Here we will take a look at a few agricultural phenomena by discipline that could be used in a variety of ways. These are some of the phenomena that come up frequently as we work with teachers through the Food and Agriculture Center for Science Education. These examples come from educators who have attended and participated in On The Farm STEM, a professional learning experience designed for science teachers to explore applied sciences in agriculture. 

In our last post of the series (coming soon!), we will go into further detail about how we evaluate and use phenomena to create science education resources and professional learning experiences, taking a deeper dive into the Center’s resource catalog of materials designed for NGSS.

Earth Science

Food production and agriculture can serve as an excellent context for earth science due to their inherent connection to the Earth's natural systems and processes. The global food system's impact on environmental concerns, such as deforestation, biodiversity loss, greenhouse gas emissions, and water, emphasizes the importance of resilient and sustainable practices and the consequences of human actions on the planet.
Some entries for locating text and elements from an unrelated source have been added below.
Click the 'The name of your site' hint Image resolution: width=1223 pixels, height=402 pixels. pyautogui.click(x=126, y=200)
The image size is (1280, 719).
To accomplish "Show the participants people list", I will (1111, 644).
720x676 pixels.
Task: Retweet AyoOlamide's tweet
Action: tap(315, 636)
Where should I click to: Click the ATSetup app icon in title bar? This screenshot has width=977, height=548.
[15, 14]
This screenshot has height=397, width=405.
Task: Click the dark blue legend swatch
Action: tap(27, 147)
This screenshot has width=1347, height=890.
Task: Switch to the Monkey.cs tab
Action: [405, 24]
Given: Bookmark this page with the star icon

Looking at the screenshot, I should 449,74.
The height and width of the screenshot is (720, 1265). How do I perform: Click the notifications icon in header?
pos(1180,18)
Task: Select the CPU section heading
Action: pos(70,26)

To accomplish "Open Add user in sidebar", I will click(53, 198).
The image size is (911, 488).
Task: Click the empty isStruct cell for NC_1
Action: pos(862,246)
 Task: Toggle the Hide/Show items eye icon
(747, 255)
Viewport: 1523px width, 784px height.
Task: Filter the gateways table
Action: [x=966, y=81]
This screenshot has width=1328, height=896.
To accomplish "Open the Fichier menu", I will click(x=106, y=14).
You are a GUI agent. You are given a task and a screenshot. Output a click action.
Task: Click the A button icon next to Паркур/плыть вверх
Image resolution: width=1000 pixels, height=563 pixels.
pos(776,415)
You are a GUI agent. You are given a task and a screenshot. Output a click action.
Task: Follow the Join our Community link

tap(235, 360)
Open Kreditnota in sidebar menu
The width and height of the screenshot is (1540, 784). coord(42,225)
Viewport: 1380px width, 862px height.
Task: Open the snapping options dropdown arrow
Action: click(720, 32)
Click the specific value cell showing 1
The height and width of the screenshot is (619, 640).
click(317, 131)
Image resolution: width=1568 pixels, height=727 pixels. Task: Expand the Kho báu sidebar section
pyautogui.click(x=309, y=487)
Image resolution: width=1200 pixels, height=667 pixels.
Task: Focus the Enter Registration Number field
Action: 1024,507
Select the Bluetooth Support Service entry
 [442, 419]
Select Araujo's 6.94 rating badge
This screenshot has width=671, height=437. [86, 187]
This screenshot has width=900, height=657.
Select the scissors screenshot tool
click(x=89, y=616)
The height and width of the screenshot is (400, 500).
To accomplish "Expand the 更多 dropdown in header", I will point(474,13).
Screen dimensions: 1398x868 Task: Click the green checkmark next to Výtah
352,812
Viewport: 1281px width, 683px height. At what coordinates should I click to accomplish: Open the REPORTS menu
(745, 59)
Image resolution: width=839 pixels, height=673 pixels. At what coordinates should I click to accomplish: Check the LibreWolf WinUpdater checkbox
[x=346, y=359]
For example, investigating agriculture can foster an understanding of geology and landforms as students examine the influence of topography and soil types on crop distribution. By using food and agriculture as a context for earth science, students could develop an appreciation for the intricate interactions between human activities, the Earth's resources, and the environment, encouraging environmentally responsible practices and sustainable approaches in food production and land management.

The following phenomenon could be used in a wide variety of classroom settings across multiple domains. Here we consider how methane digestion could be used in service of earth science. 

A video stimulus could be a segment of this YouTube video. Specifically, from the 2:05 mark to the 3:50 minute mark to avoid giving away the explanation. 

 

As we mentioned, this particular phenomenon, depending on the angle you take in sensemaking, could be used to address multiple DCIs across multiple domains. Here are a few earth science DCIs that could fit:

ESS3.A: Natural Resources

• All forms of energy production and other resource extraction have associated economic, social, environmental, and geopolitical costs and risks as well as benefits. New technologies and social regulations can change the balance of these factors. (HS-ESS3-2) This is built toward understanding how carbon levels in the atmosphere have increased dramatically as a result of the use of fossil fuels spanning nearly all aspects of our students’ everyday lives. The dairy industry has many regulations to mitigate potentially negative environmental effects. Dairy owners must balance the costs, risks, and benefits of technologies such as digesters. 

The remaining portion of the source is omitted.